John sees more clearly than James that the boys causing him grief are him a few years ago, and now John’s in very bad shape indeed. Is it this town? James is trying one last time to rescue John, to see if someone of his promise can be saved. John’s destructive pattern is gradually exposed as James relates what he’s learned.

A third act in 2021 has James and Charlotte in even more elegiac mode. Charlotte has a story, because James is in trouble too: guilt and the past. This act has the most powerful writing of all, though quoting it will reveal too many plot-points.

This is a snappy fast-paced newly-created drama of real scope, vigour and increasing emotional depth. At an hour’s length it fizzes with intersectional ferocity and in the second act, a sad elegy for the parting of ways and a tender reaching-out. The third’s at an exceptional level.

To see this fully-staged would be great, but this rehearsed-reading production gets to its essence and leaves no nuance out. Directed by Sarah Stacey the actors – though the only ones tonight using scripts, because of length – reacted as if off the page: exemplary, exhilarating, quietly heartrending by the end.

 

Daniel Adeosun The Butterflies of Life

The Butterflies of Life is a 12-minute two-hander set in one of those elite colleges where two people find themselves the odd ones out. Chirag Benedict Lobo, Darren Sinnott echo their sense of exclusion as they try to barter their way back into the white exclusivity they clearly experience. They’ve got butterflies.

Every objection Lobo and Sinnot bounce back at each other, you feel they’re in a room where they’ll only be Rosencrantz and Guildenstern to whatever tragic ego stalks its future outside.
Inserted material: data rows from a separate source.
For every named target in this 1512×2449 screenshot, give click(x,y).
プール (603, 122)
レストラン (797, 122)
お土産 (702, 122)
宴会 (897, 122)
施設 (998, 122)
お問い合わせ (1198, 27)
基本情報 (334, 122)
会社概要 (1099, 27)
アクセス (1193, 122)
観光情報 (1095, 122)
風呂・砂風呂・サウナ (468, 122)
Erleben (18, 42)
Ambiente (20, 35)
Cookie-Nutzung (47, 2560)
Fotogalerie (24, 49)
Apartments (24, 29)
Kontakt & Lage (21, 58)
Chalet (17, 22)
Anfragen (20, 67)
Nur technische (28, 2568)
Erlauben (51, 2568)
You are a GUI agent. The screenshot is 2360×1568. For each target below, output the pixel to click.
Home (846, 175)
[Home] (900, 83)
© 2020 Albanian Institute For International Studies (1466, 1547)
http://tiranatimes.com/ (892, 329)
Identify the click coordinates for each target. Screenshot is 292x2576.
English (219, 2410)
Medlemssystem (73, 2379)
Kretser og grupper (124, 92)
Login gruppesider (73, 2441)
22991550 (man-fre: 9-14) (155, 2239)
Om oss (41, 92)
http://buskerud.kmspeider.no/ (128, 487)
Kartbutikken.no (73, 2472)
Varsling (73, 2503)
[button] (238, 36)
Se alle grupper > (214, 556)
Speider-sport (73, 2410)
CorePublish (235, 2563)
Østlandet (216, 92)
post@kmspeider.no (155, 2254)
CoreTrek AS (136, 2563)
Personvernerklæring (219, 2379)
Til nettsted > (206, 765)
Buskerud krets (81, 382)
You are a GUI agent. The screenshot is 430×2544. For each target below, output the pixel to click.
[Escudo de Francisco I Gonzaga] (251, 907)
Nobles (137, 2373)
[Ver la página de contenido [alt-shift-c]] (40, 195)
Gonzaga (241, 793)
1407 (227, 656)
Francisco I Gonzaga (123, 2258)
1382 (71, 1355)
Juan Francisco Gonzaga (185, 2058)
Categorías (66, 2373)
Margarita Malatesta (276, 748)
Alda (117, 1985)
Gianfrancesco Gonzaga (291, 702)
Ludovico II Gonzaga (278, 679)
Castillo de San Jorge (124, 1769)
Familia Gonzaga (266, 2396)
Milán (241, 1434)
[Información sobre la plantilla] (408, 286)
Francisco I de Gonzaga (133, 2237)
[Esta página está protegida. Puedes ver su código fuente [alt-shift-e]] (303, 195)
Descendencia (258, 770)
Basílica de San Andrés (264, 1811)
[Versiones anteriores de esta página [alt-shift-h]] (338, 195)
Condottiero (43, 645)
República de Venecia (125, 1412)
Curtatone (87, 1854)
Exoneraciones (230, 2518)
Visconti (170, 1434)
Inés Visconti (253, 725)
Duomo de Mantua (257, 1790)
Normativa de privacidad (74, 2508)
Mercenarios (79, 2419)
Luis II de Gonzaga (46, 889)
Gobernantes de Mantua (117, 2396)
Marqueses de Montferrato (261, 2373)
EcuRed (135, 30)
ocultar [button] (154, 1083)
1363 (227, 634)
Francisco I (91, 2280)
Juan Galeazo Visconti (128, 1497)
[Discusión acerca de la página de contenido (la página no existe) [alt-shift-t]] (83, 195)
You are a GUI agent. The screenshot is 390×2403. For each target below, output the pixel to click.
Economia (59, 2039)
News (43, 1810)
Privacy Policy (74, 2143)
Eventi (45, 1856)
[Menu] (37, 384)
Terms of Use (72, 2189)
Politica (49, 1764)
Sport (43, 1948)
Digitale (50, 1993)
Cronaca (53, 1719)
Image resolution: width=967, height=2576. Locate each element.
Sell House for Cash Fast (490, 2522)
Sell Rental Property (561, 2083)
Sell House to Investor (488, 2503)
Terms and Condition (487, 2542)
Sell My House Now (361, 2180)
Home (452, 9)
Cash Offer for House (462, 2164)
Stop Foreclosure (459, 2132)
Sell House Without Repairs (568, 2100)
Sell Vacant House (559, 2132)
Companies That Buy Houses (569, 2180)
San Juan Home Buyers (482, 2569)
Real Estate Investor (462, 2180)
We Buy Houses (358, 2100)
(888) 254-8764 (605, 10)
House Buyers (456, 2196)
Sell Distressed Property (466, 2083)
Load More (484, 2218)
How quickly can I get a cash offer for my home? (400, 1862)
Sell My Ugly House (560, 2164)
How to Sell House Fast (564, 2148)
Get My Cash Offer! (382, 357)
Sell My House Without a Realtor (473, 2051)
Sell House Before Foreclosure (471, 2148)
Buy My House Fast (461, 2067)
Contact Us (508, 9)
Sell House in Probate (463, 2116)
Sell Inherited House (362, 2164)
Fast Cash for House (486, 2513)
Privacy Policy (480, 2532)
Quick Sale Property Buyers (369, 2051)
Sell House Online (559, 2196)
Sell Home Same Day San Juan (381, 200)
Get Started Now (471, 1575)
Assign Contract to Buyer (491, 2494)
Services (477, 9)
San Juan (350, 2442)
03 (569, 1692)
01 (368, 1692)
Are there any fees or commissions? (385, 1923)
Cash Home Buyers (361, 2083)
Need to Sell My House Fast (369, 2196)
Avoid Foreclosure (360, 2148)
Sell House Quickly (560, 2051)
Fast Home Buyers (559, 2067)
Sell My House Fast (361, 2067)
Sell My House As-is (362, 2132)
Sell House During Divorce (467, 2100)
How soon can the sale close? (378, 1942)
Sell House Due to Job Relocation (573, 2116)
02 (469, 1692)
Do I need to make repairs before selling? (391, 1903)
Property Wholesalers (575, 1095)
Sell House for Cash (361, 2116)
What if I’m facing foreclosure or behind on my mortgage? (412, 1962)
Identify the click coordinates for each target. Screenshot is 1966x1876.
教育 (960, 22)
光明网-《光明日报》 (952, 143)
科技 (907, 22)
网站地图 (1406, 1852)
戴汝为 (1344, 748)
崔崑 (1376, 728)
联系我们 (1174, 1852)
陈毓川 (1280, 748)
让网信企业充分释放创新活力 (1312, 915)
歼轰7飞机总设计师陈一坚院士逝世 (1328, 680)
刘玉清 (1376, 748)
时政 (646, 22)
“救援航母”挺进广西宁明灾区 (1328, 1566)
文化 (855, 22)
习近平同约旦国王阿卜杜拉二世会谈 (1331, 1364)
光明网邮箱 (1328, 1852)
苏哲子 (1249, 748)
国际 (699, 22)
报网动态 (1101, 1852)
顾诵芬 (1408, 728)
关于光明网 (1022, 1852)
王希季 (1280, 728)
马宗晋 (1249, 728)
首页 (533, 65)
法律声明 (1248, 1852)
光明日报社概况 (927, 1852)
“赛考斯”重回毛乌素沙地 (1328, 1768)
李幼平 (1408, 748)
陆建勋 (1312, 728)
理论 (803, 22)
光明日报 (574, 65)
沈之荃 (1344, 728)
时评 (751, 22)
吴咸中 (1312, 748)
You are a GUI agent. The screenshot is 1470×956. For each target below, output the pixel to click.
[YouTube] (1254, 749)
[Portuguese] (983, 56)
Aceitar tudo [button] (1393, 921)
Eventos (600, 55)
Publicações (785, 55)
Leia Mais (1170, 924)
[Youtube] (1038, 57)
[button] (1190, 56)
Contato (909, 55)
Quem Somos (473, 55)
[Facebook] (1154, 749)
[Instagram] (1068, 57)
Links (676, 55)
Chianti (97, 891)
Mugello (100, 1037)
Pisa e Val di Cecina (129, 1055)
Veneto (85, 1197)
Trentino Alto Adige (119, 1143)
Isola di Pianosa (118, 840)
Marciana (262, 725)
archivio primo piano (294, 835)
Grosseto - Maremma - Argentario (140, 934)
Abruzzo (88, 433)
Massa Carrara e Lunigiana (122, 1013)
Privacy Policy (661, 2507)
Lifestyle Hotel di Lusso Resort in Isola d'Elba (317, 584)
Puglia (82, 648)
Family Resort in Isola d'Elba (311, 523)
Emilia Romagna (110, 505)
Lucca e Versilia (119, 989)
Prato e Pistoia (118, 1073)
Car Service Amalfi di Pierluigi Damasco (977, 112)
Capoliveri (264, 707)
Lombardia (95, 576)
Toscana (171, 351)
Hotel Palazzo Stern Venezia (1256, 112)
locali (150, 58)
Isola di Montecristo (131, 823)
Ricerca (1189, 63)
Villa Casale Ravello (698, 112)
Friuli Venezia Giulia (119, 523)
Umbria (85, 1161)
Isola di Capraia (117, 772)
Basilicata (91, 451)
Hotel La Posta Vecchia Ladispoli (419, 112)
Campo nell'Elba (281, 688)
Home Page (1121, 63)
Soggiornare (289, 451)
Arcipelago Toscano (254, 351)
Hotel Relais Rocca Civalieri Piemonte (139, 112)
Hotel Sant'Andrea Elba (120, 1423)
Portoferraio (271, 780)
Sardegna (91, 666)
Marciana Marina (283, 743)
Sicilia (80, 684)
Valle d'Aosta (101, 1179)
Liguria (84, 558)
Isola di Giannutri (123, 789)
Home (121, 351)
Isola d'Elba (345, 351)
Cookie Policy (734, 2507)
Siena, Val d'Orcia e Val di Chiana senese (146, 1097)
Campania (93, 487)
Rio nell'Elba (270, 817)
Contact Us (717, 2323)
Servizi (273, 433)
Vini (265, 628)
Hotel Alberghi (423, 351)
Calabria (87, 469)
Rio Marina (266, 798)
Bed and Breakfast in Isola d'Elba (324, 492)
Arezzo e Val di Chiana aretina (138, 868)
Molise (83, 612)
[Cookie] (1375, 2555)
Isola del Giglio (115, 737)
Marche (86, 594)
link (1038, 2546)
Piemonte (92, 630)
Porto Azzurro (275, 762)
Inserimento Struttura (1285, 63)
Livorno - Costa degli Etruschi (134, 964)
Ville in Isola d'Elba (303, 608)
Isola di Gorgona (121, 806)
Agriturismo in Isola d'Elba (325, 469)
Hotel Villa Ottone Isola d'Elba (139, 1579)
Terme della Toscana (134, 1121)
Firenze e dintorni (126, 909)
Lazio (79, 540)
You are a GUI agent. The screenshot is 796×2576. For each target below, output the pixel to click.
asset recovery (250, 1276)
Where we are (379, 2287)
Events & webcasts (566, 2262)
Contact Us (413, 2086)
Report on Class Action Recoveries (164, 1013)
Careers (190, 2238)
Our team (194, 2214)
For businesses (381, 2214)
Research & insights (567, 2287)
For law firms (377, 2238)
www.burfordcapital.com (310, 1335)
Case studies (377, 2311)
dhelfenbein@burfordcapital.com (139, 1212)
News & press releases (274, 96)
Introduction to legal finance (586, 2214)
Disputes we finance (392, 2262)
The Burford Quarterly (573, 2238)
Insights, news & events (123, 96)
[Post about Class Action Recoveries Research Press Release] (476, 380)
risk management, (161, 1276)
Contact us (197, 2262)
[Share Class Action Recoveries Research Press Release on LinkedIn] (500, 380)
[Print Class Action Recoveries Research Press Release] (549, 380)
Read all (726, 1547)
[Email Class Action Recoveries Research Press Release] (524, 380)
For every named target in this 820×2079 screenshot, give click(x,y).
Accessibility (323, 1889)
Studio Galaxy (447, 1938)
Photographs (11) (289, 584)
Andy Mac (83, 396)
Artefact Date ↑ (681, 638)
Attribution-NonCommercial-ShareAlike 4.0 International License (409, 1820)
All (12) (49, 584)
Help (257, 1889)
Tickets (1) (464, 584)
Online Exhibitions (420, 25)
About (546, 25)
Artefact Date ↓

At one point ‘as long as the Mahabharata’ gets referenced by Sinnott as the number of pitfalls Lobo’s character might encounter. The what? The play seems written in the knowledge JST would have just featured it. The solutions the pair come up with though are never easy, but can at least lend relief.

 

Camila Robinson-Rodriguez  La Gringa

Directed by Khadifa Wong La Gringa brings a Colombian ex-pat mother and her British-raised daughter now living near the Elephant and Castle, wrestling with how both their identities have shifted. The actors (it was difficult catching their names, tbc) mark a generational divide as a late teen is made to feel both deracinated and told not to look back.

The mother wants to connect and relax amongst visiting family and other Colombians. Yet she didn’t want to attend her father’s funeral and wouldn’t let her daughter go. There’s history and damage. Meanwhile her daughter feels she must champion and write protest poems against the closure of markets (not Colombian ones, so what does it matter, mother asks?) and even coffee shops, because though she never went to university in Colombia, she claims she’s on a gap year. ‘There are no gaps in life’ her mother ripostes.

But the gap they’re living in has widened all the time, and perhaps between them. Cousins are coming to stay; identity rubs both ways, and both ways raw. One wants to go forward but to pay homage to the past. One feels only connected when some of that past embraces her, but the other is why she left; and there seems no settling, no welcome, a bleak future.

Fully costumed. – and there’s even a large Colombian flag – this was beautifully set out too: table, full of preparations, chairs and in its 18 minutes seems set to be a play going much further with an arc just waiting to move up to a full drama.

 

Tonight’s Creative Associates trio were a sort of fit, with an hour, 12 and 18 minutes respectively; The Butterflies of Life proved a stimulating entr’acte well worth developing too. It proves another mode of exclusion. I’d have loved to have seen La Gringa  expanded though, and ideally a two-play format deliver depth to the last two. If pushed, I.D.S.T has its separate life already and the second half might find strength in growing to at least 30 minutes or possibly 45. Certainly with La Gringa there’s real scope for development. Another hugely stimulating triple-hit from Creative Associates.